Records for this exercise:
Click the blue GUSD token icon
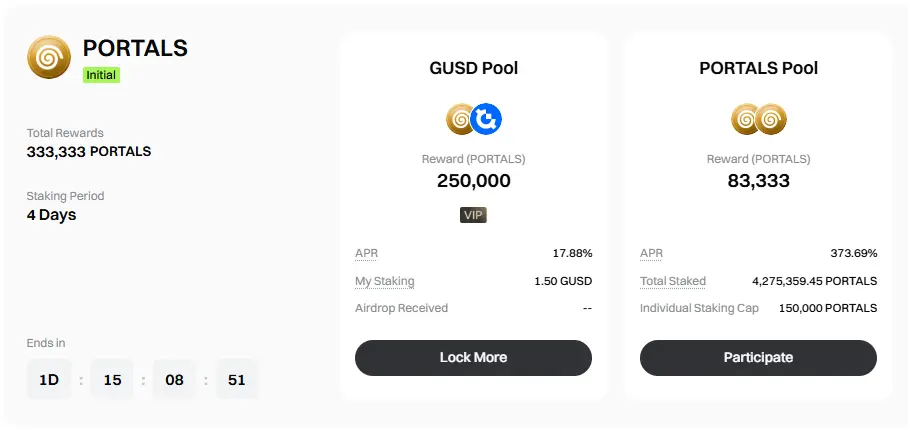The width and height of the screenshot is (908, 431). [486, 119]
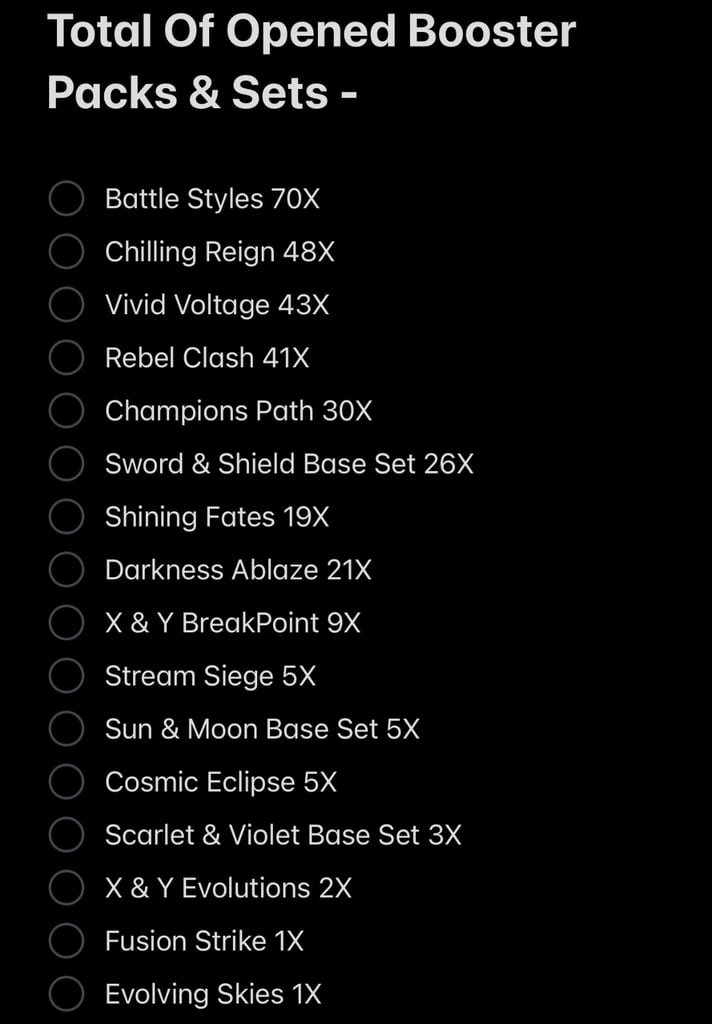Tick the Chilling Reign 48X circle

tap(66, 251)
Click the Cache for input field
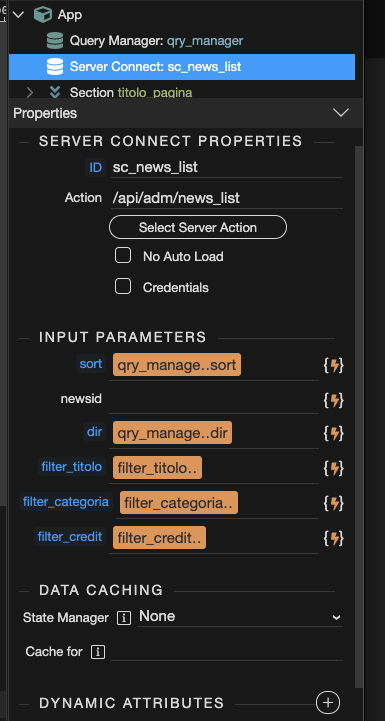This screenshot has height=721, width=385. [227, 651]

Exercise instructions: Rewrite the listing above with every "Click" changed to "Select" and all other wording kept as it is. Omit the pictures from your answer.

The output:
Select the blue GUSD token icon
The width and height of the screenshot is (908, 431). [486, 119]
Tick the Chilling Reign 48X circle

tap(66, 251)
Select the Cache for input field
This screenshot has height=721, width=385. [227, 651]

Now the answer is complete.